Green, Brown, Even Black

Why are some colors very common surnames, while others are rarely used? For example, there are many Greens and Browns, a few Blacks and even some blues. But there aren’t very many, say, Reds or Yellows. Why is this? Why are some colors very popular surnames, while others…are not?

I suspect some “color” surnames may be abbreviations of names that derive from professions, such as blacksmith (from which, of course, we also get the name Smith) or greengrocer (or some other profession involving vegetation). I can’t think of any red or yellow professions, however.

Some are disguised by non-parallel changes in language: Reed and Reid are both red. Some are represented in synonyms: Gold is supposedly after yellow-haired people, and Yellow itself is attested as a surname, though it’s obviously not common now if it even exists. In English there are also French yellow-words (blond > Blount) and Irish (buidhe > Boyd). Blewett and Blewitt are diminutives of blue.
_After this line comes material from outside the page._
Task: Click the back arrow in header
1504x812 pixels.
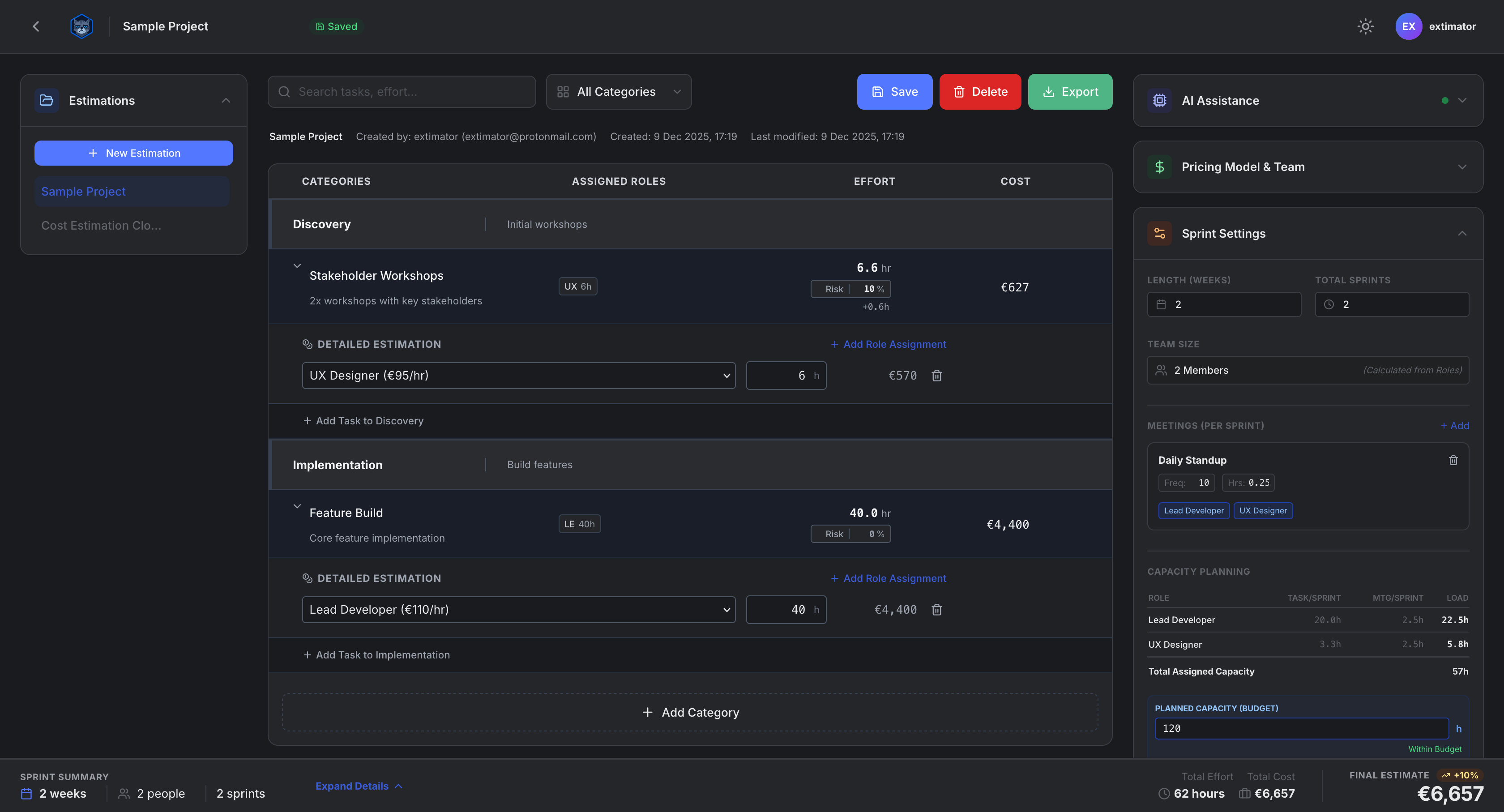Action: 36,26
Derivations from Reaney & Wilson’s “A Dictionary of English Surnames.”

To a certain degree, this is country specific. Roth (red in German) and Blau (blue) are reasonably common Ashkenazi Jewish names, and for all I know they could be common in Germany as well.
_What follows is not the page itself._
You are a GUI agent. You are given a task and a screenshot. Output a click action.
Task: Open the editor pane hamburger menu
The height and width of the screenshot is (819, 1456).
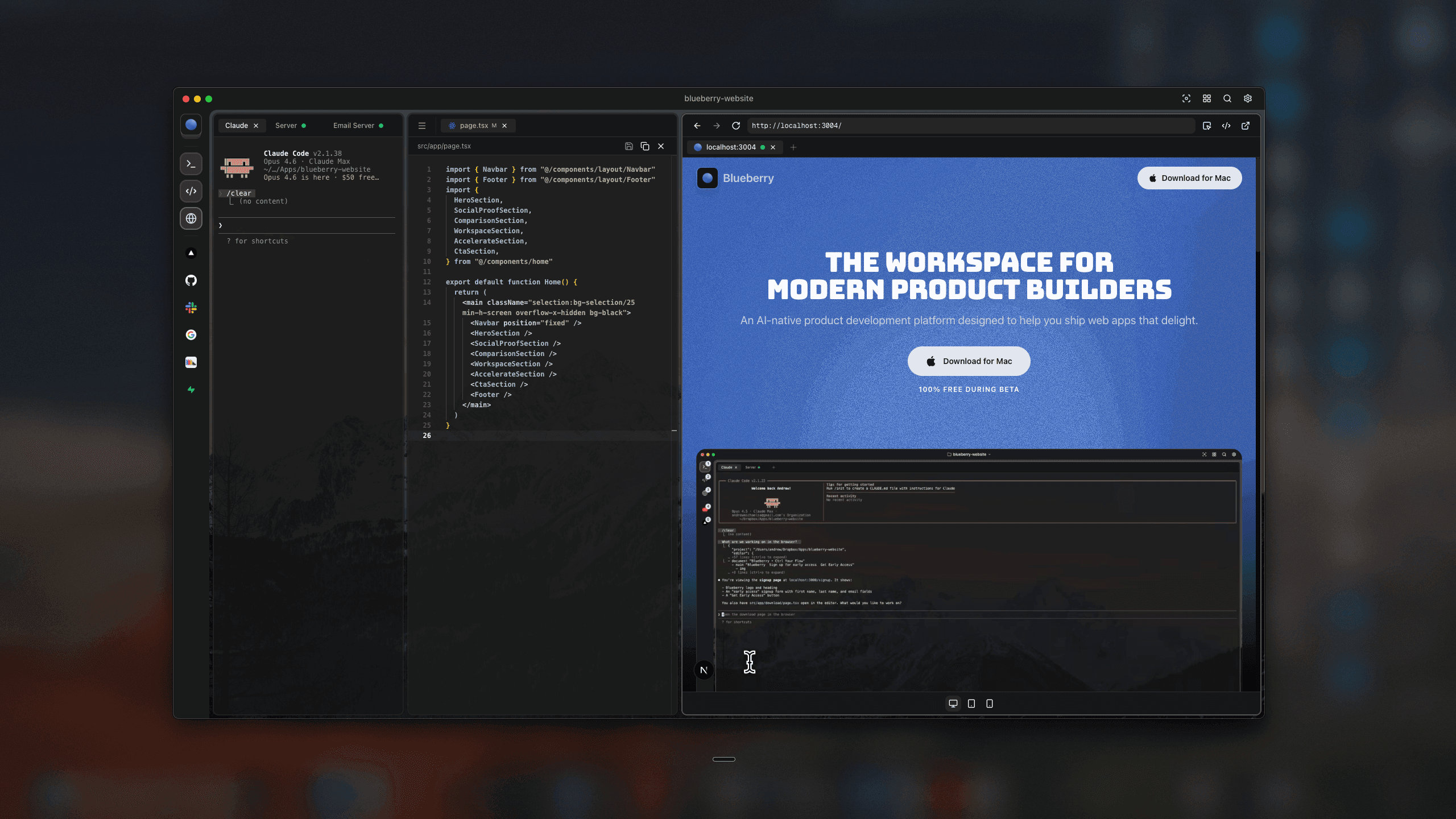click(421, 125)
My understanding is that color names were either arbitrarily chosen (I’ve heard that there were entire regions in Germany where all the Jews were named Klein (little), Gross (big), Weiss (white) or Schwartz (black) by the administrators assigning last names) or were descriptors for the first member of the family to bear that name.

Most of them either come from hair color or from professions. The hair colors are pretty obvious, and then you’ve got Black = blacksmith, White = tinsmith.
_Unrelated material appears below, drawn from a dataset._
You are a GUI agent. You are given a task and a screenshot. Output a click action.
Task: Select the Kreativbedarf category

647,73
Don’t some of them refer to where a person lived (Hill, Woods, Meadows)? And doesn’t Green fall into this category?

It’s entirely possible. The thing to remember is that there isn’t a single derivation of most surnames. While some Reeds will be derived from red, others will be derived from reed, just as the names Bush, Rose and Byrd derive from natural objects.

So some Greens will be derived from the colour of their eyes or the clothes they worse or the colour they went on the boat trip to Ireland. And some Greens will be derived from people who lived on or near the village green, or the people who tended the village green or the local poacher. Others will be the result of changes to older names that were once more common that were altered for any number of reasons, names such as Greengrass, Greenwood or Greentree.

Even professional names such as Baker or Smith need not imply that the person’s ancestors ever held such a position. It may have been a sarcastic name applied to someone who thought they knew more about baking or smithing than the actual Smith or Baker.

The point being that all people with a shared surname don’t have a single origin point.

I checked Intelius to see if I could find anyone with the less common color surnames.

There’s 96 Yellows in New York State (for some reason, Intelius wouldn’t let me do a search on all states)

101 Purples in NYS

250 Reds in NYS

So the other color surnames do exist, even if they’re very rare.

Man, I want my last name to be Purple. Or Turquoise. Awesome.

“Red,” or Daeng, is a common guy’s nickname over here.

That’s deep.

Note that while the House of Orange, and Orange as a surname, derive from the medieval Oranien via Dutch Oranje, and the color name derives from the fruit, which was in origin the Sanskrit naranga, the House of Orange early on adopted the color as its own livery color. This sort of convergence is not at all uncommon.

I was once acquainted with a priest, Fr. Scarlett. Several color names associated with precious and semi-precious stones, which are also surnames, such as (Jack) Ruby and (John) Jasper, are attested. Note that red as adjective also exists as “rudd(y)” and “ruf(o)us” – both not uncommon as surnames.

Or, more commonly, “reddy” and “russell”.